▶ **Activity**
Using the listing below, set down exactly the lines from the one that contains "Viewport: 754px width, 483px" through the one that contains "Task: Click the", with no pictures.

▶ **Material shown**
::::::

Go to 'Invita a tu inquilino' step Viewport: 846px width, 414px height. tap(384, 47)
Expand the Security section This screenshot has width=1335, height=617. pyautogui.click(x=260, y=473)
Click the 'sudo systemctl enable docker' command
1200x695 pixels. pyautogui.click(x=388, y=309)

::::::

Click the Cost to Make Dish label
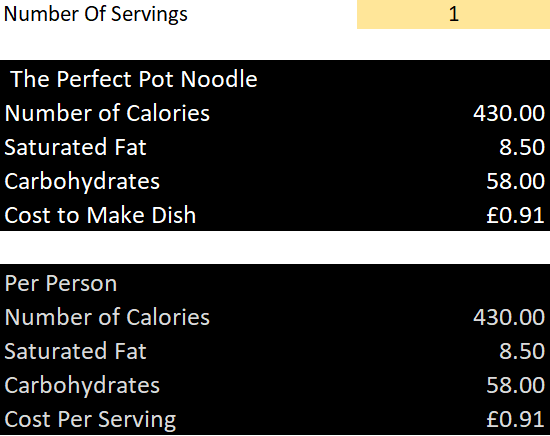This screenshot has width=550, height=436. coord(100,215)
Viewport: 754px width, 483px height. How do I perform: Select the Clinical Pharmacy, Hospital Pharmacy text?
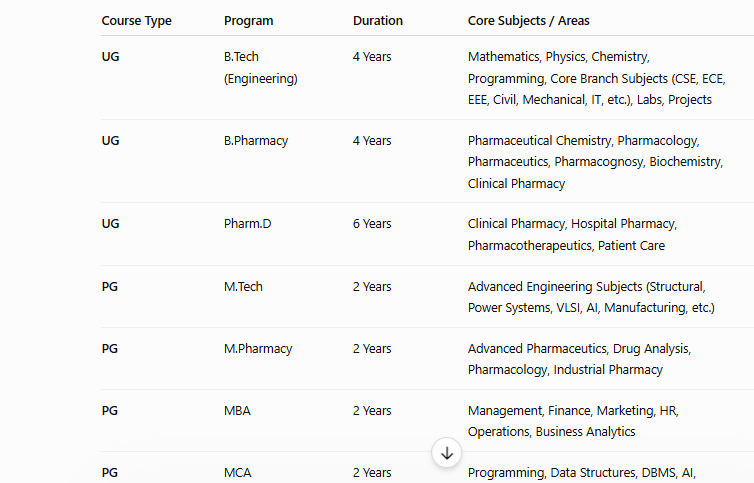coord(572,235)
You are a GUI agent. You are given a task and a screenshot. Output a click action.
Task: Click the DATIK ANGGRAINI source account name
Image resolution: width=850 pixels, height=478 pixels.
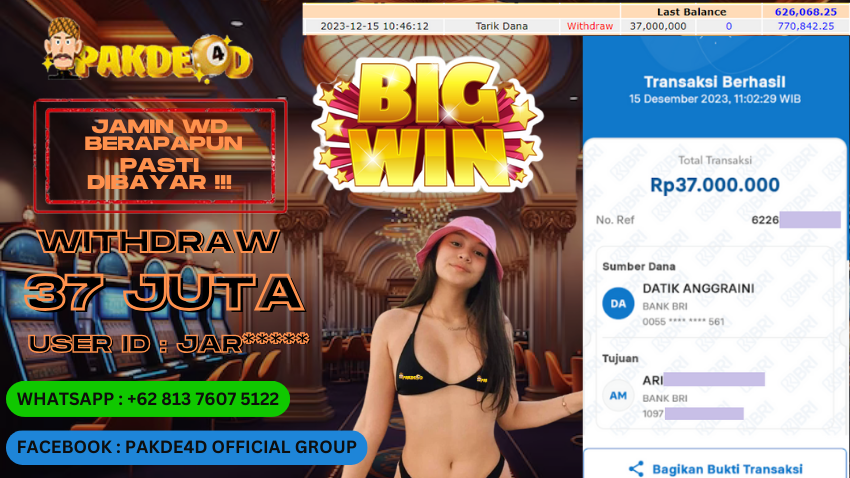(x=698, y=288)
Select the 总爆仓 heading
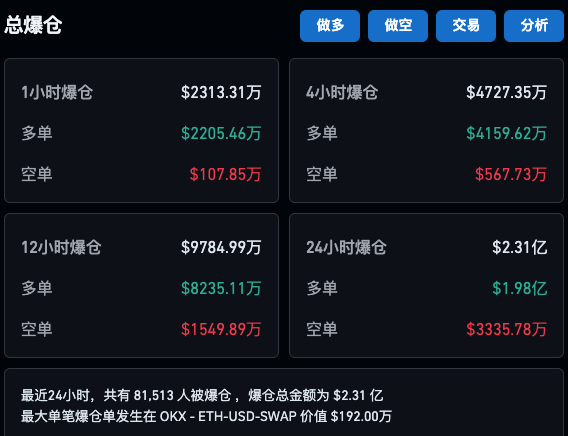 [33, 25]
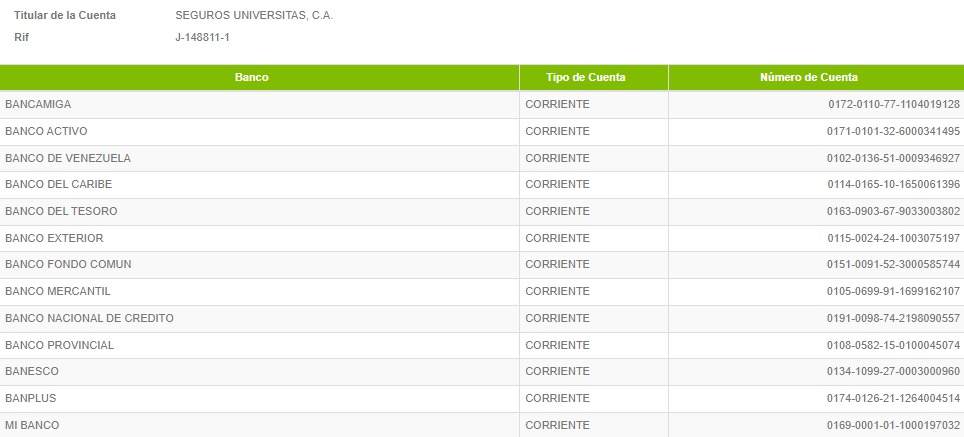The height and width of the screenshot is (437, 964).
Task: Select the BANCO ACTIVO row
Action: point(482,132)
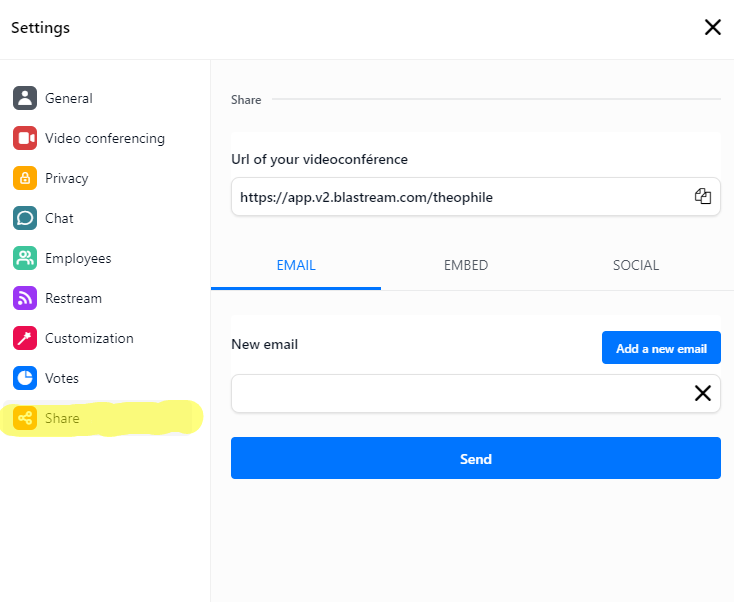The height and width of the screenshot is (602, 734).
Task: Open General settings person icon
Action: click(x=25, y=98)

::::::

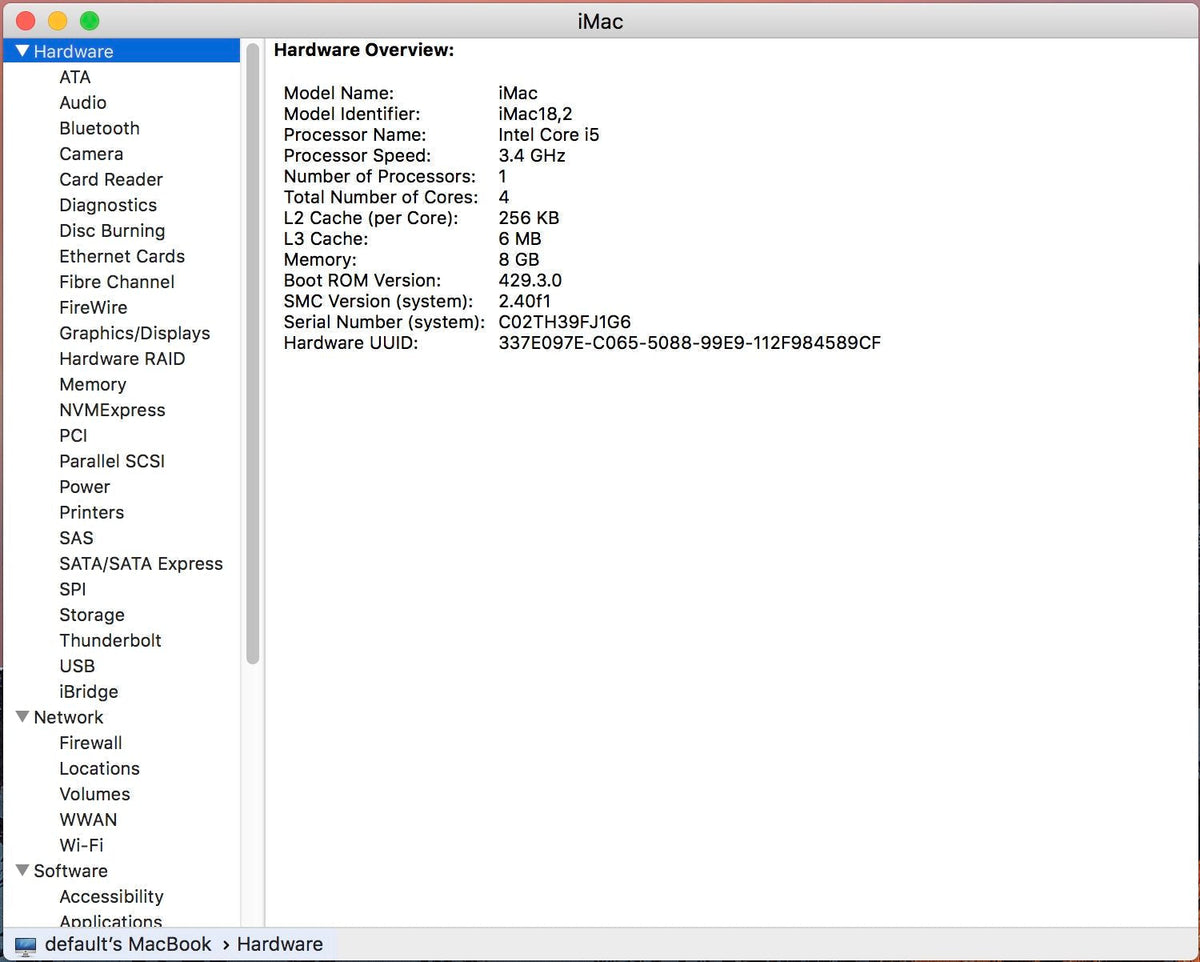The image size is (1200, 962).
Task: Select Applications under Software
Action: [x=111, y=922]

::::::

▶ **Result**
Viewport: 754px width, 483px height. How do I perform: Select the Clinical Pharmacy, Hospital Pharmacy text?
coord(572,235)
You are a GUI agent. You are given a task and a screenshot. Output a click action.
Task: Click the DATIK ANGGRAINI source account name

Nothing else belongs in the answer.